The overland road and the frontal assault were dead. So for four months over the winter of 1862 and 1863, Grant tried to get at Vicksburg through the water, and for four months the water beat him. It made for a miserable, mud-caked, disease-ridden season that nearly cost him his command. Each scheme had the same logic: if the army couldn’t pass the batteries on the river, maybe it could go around them through the tangle of swamps and side-channels that laced the bottomland north and west of the city.
A Literal Ditch
The first attempt was a literal ditch. Across De Soto Point, the low, swampy peninsula on the Louisiana side, inside the hairpin bend opposite the city, Grant’s men dug a canal, hoping to cut a new channel that would let the boats skip the bend and the guns entirely. The river refused to cooperate; the cut wouldn’t take the current, and Grant’s Canal was abandoned around March 1863. Upstream they tried Lake Providence, a scheme to open a long looping bayou route through Louisiana to rejoin the river far below Vicksburg, a project so unpromising that the campaign’s own historians later nicknamed it the "Lake Providence Boondoggle." It too was given up in late March.

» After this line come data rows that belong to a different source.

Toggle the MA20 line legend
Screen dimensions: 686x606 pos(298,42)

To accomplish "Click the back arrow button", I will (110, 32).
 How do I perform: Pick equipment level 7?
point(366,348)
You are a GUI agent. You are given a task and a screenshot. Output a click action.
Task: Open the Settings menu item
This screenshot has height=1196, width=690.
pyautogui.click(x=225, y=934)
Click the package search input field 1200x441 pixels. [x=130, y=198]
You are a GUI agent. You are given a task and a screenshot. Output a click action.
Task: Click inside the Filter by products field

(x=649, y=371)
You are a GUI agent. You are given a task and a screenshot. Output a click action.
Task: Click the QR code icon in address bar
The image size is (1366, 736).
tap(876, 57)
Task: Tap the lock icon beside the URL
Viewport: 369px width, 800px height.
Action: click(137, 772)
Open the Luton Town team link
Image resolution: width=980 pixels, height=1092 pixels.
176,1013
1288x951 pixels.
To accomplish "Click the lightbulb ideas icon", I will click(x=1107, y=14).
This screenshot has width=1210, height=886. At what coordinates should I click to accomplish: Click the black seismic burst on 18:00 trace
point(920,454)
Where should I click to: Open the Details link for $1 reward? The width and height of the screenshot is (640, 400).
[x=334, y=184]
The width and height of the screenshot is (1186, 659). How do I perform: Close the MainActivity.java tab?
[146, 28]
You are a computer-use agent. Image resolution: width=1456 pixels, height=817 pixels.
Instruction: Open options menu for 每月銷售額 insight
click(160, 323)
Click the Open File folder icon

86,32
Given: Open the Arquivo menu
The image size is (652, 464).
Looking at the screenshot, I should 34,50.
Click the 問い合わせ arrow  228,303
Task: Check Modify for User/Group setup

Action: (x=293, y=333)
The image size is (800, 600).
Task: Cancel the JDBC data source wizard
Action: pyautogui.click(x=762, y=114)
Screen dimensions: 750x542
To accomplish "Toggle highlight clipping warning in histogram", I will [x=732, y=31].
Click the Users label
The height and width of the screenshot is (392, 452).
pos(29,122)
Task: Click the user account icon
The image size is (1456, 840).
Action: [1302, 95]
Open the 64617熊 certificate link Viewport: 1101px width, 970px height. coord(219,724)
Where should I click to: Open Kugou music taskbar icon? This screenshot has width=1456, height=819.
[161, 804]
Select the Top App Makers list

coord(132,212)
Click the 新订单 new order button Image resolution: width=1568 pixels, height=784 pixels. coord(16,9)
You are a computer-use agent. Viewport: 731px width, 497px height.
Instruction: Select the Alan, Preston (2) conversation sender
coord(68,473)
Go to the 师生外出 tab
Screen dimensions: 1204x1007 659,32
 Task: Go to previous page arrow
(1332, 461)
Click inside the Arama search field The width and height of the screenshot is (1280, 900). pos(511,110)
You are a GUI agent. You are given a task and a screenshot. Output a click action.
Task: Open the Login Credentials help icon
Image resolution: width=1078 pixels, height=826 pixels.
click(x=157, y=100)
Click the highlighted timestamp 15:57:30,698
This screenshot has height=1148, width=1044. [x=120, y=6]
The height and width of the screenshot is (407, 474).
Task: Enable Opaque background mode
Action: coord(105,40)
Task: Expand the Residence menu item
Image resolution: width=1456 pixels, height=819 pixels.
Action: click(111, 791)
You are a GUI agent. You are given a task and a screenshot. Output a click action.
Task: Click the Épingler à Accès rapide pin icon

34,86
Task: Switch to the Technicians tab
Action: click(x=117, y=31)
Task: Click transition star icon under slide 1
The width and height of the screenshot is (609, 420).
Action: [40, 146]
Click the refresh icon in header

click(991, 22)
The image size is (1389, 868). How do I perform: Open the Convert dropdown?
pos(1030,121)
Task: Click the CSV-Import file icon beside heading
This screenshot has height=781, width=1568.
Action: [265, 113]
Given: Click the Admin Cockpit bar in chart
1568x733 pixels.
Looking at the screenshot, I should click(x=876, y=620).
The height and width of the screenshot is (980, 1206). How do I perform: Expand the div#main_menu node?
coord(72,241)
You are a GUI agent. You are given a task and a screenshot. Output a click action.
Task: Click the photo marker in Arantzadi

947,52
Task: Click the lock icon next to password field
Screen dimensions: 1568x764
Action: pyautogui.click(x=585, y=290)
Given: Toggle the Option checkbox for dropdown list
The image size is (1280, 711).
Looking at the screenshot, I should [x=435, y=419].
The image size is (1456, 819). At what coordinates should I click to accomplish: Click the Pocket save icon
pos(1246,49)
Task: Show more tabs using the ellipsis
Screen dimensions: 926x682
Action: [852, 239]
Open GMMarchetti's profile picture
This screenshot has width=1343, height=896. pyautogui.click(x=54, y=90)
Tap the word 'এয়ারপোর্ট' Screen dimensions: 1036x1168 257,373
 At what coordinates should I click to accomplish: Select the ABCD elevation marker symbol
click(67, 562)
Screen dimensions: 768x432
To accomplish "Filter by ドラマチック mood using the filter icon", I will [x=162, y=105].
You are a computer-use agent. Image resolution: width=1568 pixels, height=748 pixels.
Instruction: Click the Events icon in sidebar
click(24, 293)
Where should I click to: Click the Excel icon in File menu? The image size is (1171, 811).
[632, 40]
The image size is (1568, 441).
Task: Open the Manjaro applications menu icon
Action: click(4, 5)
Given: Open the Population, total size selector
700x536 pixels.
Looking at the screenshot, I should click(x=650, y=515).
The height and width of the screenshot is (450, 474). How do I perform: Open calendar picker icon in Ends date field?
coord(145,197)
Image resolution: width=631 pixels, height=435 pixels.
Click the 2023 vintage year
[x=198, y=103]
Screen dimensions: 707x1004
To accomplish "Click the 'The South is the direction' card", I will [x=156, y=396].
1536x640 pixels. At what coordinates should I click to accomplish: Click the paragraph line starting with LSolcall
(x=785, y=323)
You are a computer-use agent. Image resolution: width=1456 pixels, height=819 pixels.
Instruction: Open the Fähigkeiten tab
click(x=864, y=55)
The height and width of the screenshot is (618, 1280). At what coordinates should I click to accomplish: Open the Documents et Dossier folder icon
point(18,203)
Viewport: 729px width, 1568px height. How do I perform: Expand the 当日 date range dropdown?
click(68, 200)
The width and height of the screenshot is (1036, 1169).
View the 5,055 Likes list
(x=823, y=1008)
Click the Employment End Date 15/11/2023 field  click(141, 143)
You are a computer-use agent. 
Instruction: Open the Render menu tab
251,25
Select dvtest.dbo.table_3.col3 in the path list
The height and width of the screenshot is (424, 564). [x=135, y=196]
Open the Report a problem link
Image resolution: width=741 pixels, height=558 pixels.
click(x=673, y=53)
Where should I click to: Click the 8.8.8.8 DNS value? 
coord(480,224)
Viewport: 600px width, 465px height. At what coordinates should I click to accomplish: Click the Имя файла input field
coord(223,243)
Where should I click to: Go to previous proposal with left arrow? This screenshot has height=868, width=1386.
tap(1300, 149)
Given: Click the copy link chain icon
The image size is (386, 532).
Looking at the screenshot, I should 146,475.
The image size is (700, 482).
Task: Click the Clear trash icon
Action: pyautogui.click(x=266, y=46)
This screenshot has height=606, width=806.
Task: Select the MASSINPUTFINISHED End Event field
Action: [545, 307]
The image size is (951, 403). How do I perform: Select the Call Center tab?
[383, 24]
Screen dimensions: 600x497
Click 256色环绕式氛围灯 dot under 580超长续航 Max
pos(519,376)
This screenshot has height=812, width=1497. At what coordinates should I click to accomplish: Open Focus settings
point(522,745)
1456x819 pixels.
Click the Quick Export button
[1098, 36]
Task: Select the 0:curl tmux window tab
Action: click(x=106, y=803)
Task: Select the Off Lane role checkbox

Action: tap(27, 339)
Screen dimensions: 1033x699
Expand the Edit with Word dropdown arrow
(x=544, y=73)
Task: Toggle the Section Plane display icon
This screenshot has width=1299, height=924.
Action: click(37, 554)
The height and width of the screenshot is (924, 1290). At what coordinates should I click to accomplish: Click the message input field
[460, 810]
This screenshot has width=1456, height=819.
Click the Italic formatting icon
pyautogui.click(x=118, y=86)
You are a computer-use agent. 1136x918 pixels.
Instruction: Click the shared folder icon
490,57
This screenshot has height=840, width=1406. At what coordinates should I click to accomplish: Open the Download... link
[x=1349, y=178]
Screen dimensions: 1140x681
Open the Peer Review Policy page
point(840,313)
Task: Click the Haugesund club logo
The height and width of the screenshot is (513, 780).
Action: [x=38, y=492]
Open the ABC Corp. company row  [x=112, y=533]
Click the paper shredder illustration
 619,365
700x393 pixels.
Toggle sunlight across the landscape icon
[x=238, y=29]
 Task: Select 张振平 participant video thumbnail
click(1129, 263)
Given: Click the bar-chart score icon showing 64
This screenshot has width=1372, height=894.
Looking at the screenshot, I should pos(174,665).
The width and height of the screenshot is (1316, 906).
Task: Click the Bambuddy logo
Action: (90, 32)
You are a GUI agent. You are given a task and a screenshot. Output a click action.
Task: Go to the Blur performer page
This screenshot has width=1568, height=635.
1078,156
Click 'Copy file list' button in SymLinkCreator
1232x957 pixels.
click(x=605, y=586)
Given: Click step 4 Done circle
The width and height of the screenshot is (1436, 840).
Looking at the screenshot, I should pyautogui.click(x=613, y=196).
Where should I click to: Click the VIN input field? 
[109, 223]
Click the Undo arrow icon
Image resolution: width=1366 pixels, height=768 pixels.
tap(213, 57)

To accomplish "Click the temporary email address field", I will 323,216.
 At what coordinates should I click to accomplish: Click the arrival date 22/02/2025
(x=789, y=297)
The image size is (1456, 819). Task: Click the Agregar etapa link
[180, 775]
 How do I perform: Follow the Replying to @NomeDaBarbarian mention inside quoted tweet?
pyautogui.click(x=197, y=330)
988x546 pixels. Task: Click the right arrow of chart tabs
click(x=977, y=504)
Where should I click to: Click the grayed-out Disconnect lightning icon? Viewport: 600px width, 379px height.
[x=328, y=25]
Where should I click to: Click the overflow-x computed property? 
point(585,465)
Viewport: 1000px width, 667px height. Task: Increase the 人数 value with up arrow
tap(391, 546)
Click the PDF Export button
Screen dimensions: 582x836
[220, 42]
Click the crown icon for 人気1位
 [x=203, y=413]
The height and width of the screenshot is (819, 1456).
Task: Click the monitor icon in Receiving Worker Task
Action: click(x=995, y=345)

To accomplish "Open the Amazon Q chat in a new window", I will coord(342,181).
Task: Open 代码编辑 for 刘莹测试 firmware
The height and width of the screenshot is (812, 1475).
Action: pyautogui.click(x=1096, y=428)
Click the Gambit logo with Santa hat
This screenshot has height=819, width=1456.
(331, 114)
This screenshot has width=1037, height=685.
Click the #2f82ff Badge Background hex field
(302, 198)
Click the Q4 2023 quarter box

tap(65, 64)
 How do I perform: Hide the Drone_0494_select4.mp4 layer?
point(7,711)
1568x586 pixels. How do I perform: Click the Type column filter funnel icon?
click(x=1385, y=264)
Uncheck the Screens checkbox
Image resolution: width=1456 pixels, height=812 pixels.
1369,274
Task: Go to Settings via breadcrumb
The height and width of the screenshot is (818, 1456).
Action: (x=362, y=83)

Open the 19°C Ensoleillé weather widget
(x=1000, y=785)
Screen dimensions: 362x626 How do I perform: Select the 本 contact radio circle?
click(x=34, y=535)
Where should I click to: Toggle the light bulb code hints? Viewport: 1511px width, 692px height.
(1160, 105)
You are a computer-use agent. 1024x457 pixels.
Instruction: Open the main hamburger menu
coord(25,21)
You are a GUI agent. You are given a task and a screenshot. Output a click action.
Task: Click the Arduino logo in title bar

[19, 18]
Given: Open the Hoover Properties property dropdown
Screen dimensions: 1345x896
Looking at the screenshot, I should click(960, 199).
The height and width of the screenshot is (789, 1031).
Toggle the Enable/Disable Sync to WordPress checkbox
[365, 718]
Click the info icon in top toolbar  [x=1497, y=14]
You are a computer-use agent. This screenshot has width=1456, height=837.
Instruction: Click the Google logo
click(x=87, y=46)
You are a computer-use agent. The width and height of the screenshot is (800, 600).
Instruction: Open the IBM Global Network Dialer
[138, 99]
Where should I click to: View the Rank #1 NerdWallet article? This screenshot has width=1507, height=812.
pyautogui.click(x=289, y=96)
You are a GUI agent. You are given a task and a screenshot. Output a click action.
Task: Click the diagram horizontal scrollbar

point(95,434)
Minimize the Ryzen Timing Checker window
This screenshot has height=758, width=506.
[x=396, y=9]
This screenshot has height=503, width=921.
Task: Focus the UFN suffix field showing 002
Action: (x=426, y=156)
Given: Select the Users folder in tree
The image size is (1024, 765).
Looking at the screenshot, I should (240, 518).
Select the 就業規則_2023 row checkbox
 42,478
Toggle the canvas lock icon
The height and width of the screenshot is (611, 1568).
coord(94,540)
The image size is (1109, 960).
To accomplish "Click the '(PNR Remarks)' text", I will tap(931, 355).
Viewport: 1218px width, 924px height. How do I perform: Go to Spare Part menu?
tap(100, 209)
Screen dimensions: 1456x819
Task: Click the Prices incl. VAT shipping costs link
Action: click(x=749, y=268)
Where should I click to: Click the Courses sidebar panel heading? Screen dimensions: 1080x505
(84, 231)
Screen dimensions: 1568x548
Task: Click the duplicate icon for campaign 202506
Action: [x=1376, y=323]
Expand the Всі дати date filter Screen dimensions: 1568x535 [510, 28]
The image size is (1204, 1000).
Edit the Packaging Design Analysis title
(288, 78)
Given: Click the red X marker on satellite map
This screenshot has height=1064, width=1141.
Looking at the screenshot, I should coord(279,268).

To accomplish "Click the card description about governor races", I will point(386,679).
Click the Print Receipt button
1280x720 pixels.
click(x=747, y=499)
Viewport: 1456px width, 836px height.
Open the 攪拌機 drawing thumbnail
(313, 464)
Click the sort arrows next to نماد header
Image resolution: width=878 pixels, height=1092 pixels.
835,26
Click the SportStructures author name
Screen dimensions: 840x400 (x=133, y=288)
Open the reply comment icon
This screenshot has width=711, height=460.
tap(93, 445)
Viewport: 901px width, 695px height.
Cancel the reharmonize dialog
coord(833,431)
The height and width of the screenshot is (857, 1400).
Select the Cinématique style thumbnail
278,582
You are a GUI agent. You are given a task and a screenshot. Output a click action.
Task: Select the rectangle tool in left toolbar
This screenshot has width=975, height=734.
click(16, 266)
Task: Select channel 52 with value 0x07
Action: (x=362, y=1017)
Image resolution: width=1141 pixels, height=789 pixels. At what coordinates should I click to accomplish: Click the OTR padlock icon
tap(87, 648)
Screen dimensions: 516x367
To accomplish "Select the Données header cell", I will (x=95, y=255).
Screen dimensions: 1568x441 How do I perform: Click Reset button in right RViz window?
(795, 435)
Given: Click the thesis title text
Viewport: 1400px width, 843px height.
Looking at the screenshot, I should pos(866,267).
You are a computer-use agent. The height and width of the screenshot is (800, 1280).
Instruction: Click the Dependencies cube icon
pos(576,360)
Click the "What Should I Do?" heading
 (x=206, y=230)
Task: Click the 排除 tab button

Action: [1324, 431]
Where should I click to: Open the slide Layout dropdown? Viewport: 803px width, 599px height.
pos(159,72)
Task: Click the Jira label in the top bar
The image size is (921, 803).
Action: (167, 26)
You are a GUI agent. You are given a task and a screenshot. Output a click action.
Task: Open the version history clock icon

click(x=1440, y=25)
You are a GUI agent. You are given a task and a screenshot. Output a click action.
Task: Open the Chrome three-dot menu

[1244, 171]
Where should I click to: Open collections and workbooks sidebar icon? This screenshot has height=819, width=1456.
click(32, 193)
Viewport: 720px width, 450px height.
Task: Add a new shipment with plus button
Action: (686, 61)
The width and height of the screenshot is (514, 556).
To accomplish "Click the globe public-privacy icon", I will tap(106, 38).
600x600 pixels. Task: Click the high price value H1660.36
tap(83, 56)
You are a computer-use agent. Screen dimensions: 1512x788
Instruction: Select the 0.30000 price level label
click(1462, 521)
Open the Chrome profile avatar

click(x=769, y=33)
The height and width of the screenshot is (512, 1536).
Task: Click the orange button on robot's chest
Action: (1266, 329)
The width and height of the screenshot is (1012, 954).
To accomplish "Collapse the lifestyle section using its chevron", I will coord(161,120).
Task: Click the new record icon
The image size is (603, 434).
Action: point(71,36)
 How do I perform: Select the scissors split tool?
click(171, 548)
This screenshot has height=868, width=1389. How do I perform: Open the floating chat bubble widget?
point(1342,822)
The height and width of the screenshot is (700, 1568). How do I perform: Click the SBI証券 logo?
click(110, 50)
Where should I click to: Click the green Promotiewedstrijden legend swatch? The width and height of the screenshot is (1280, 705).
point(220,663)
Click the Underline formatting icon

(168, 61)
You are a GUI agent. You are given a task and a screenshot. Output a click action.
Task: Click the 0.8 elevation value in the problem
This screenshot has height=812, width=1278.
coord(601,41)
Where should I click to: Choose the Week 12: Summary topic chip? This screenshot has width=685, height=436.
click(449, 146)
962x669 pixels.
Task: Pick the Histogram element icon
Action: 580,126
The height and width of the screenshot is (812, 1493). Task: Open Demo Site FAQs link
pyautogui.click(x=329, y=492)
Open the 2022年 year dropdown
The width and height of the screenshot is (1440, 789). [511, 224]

Lost in the Flooded Forest
The army went deeper into the swamp after that. The Yazoo Pass Expedition blew a hole in a levee near Moon Lake and sent boats winding down a chain of smaller rivers to try to land troops on dry, high ground above the city; they were stopped cold by a fort the Confederates threw up out of cotton bales, Fort Pemberton, sitting squarely in the only navigable channel. Then came the strangest of all. In the Steele’s Bayou Expedition, Rear Admiral David Dixon Porter (North), who commanded the river fleet of gunboats and ironclads, pushed his warships up a twisting bayou through the Yazoo delta to slip around Fort Pemberton from behind. The Confederates simply felled trees into the narrow water ahead of the boats and behind them, and Porter’s ironclad fleet found itself boxed in and lost in a flooded forest, warships stuck among the trees and nearly captured, until Sherman marched infantry through chest-deep swamp to hack them loose. It is the rare moment in the war when the navy had to be rescued, on foot, from the woods.
Every one of these had now failed. From a distance, and the Northern press was watching from a distance, it looked like Grant was finished: bogged in the mud, his army sick and dying of camp fever in the flooded lowlands, the man himself drinking. The whiskey stories were rumor and political knife-work, the kind of charge that trailed Grant his whole career; treat them as a press attack of the moment, not fact.
What the press could not see was that the failures had taught Grant there was no way through the water from the north. If he wanted Vicksburg, he would have to do something far more dangerous.